In calculating adjusted EBITDA as revised, Copano no longer adds to EBITDA (earnings before interest, taxes, depreciation and amortization) its share of the depreciation, amortization and impairment expense and interest and other financing costs embedded in equity in earnings (loss) from unconsolidated affiliates; instead, Copano now adds to EBITDA (i) its impairment expense and other non-cash amounts affecting net income (loss) for the period, (ii) non-cash amortization expense associated with commodity derivative instruments, (iii) loss on refinancing of unsecured debt and (iv) distributions from unconsolidated affiliates.
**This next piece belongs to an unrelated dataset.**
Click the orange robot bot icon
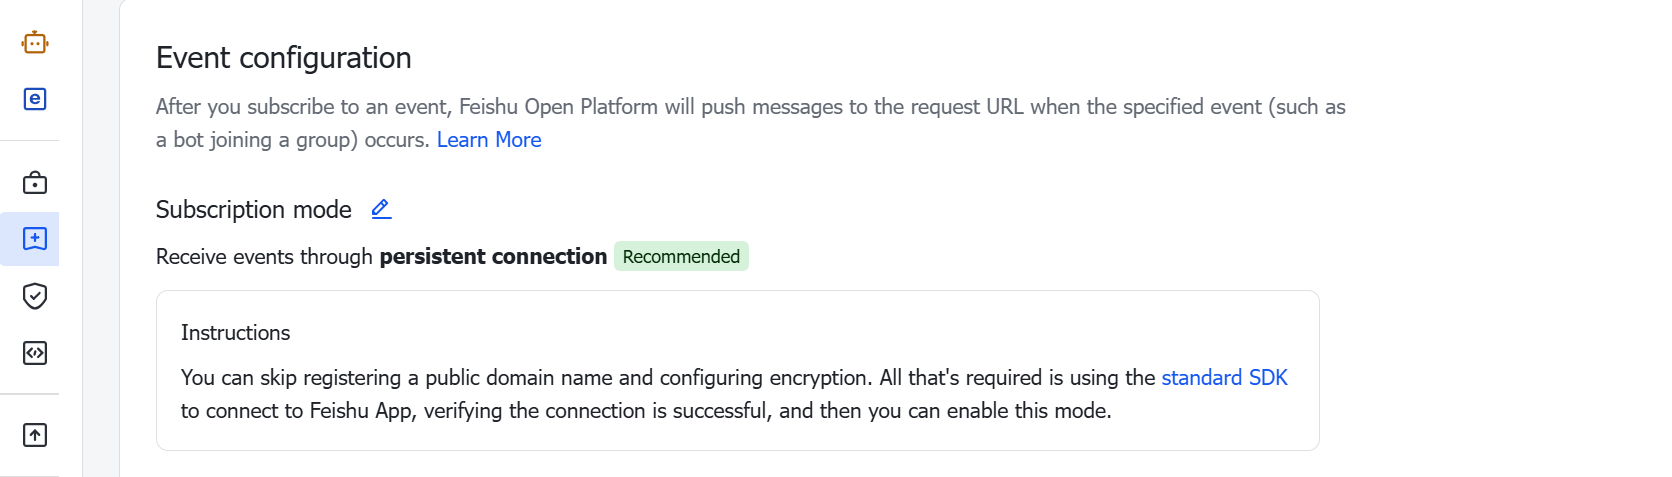 click(x=35, y=42)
Copano believes that the revised calculation of adjusted EBITDA is a more effective tool for its management in evaluating operating performance for several reasons.  Although Copano's historical method for calculating adjusted EBITDA was useful in assessing the performance of Copano's assets (including its unconsolidated affiliates) without regard to financing methods, capital structure or historical cost basis, the prior calculation was not as useful in evaluating the core performance of its assets and their ability to generate cash because adjustments for a number of non-cash expenses and other non-cash and non-operating items were not reflected in the calculation, and the impact of cash distributions from unconsolidated affiliates was likewise not reflected.  Additionally, Copano believes that the revised calculation of adjusted EBITDA is more consistent with the method and presentation used by many of its peers and will allow management to better evaluate the company's performance relative to its peer companies.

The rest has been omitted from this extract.